Document
▬▬▬▬▬▬▬▬▬▬
All the action, when it comes to challenging wills these days comes under the label “undue influence.” Undue influence is hard to write about because it is hard to understand. All wills are the result of influence. We influence people by being mean to them, or being nice to them, or by simply being related to them. But some influence is “undue.” And undue influence can undo grandma’s will.
In this section, I will talk about undue influence in Oregon. I won’t truly explain it because the concept of undue influence confuses even the lawyers who practice in this area. It probably can’t be explained. It can, however, be talked about.
The theory is that if a will, or a trust, or even a gift is the result of undue influence, then the will or trust or gift, is not the true wishes of the elder, but instead reflects the wishes of the person exerting the influence. Grandma appeared to want to give her estate to cousin Harry, but in truth it was only because cousin Harry used underhanded means to convince her that she should do it.
In undue influence case, the focus is not on the mental state of the elder -- as it is in capacity cases -- but rather on the behavior and the intent of the person who received the benefit. If cousin Harry was visiting grandma every day because he loved her, he is entitled to the inheritance set out in the will. If he was visiting her every day to get money out of her, the will could be declared the result of undue influence and therefore void.
▬▬▬▬▬▬▬▬▬▬
Provided data
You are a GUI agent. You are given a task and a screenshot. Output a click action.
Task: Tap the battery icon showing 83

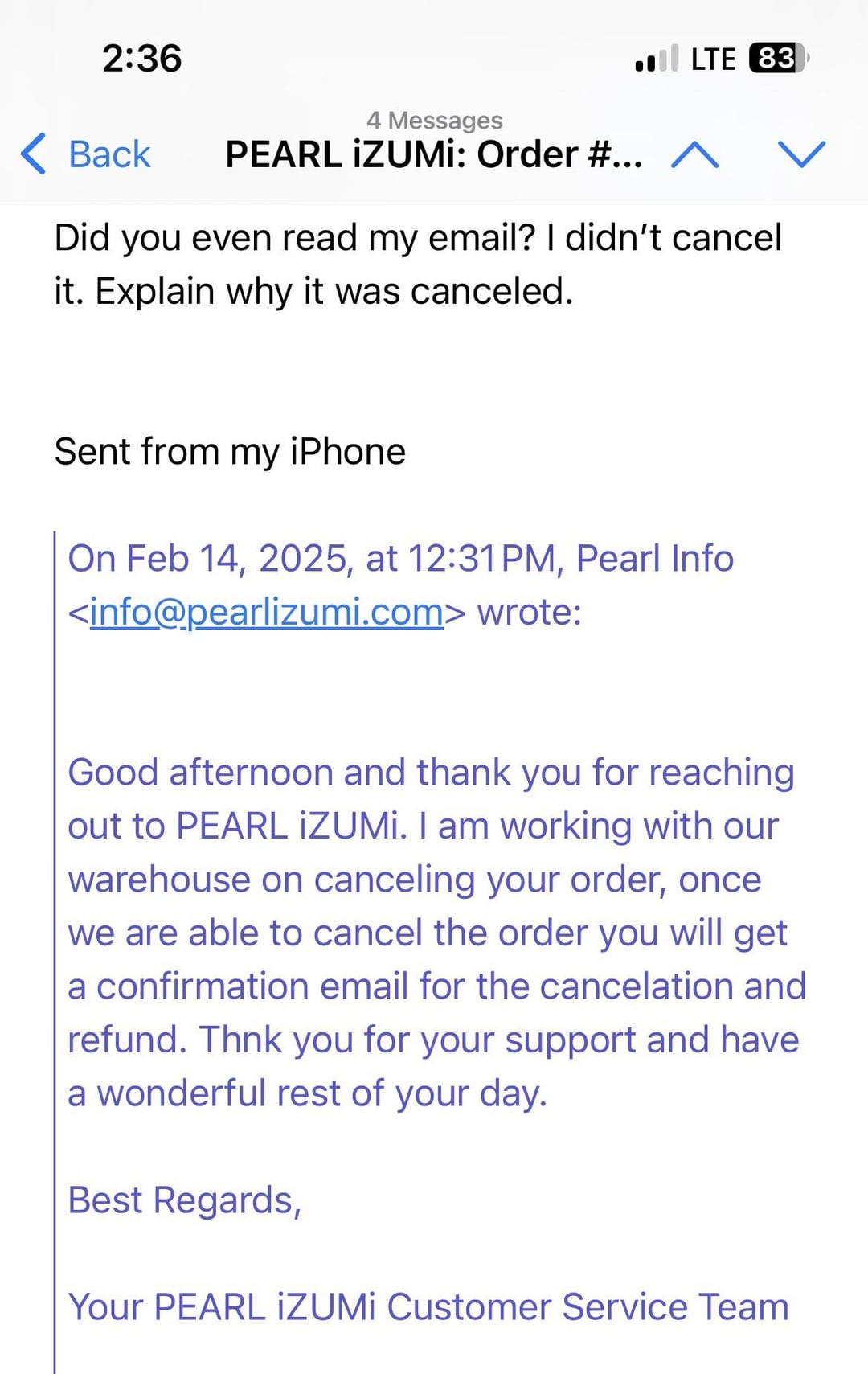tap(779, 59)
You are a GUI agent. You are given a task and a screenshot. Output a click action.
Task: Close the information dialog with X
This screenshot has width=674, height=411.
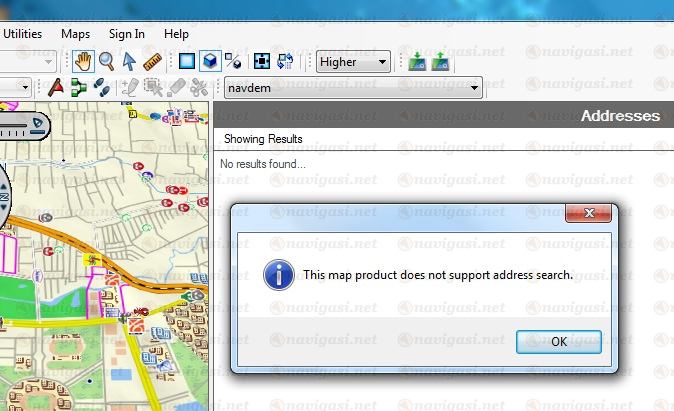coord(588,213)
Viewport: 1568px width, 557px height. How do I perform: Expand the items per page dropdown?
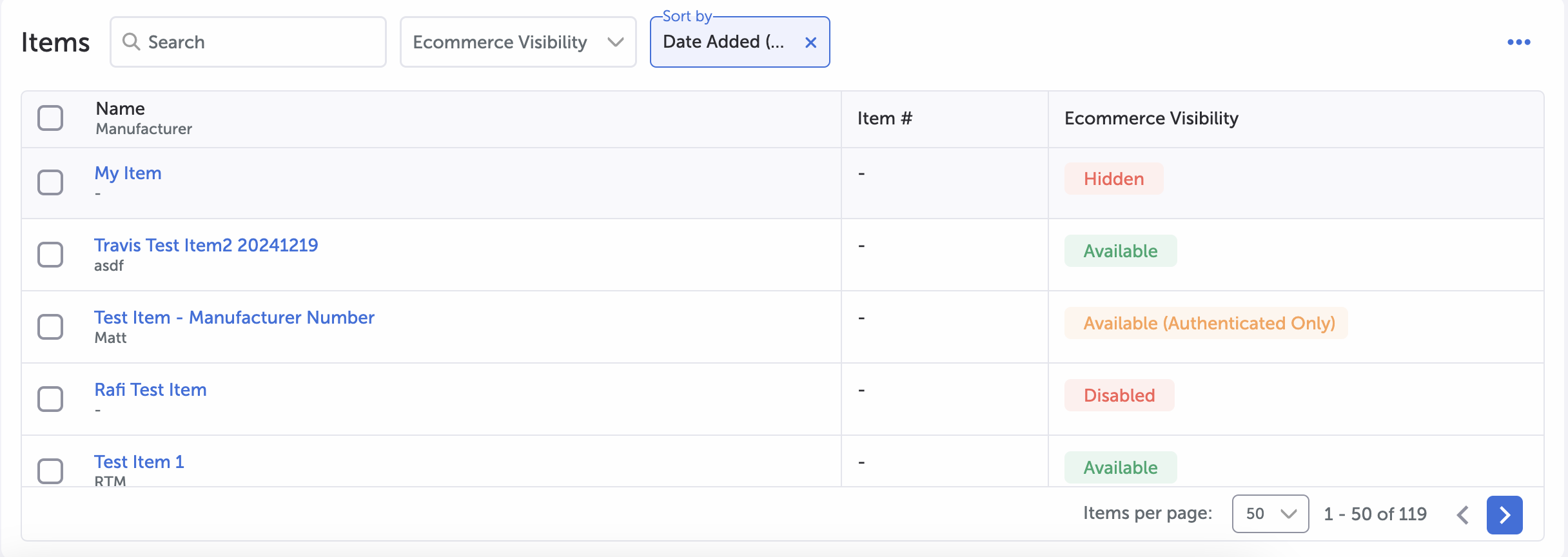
▬▬▬▬▬▬▬▬▬▬
Instruction
Can you change "cousin Harry" to "nephew Harry" in the undue influence text and write out everything from "The theory is" down to "and therefore void." with that change? None of the data has any bearing on what comes next.

Full output
The theory is that if a will, or a trust, or even a gift is the result of undue influence, then the will or trust or gift, is not the true wishes of the elder, but instead reflects the wishes of the person exerting the influence. Grandma appeared to want to give her estate to nephew Harry, but in truth it was only because nephew Harry used underhanded means to convince her that she should do it.
In undue influence case, the focus is not on the mental state of the elder -- as it is in capacity cases -- but rather on the behavior and the intent of the person who received the benefit. If nephew Harry was visiting grandma every day because he loved her, he is entitled to the inheritance set out in the will. If he was visiting her every day to get money out of her, the will could be declared the result of undue influence and therefore void.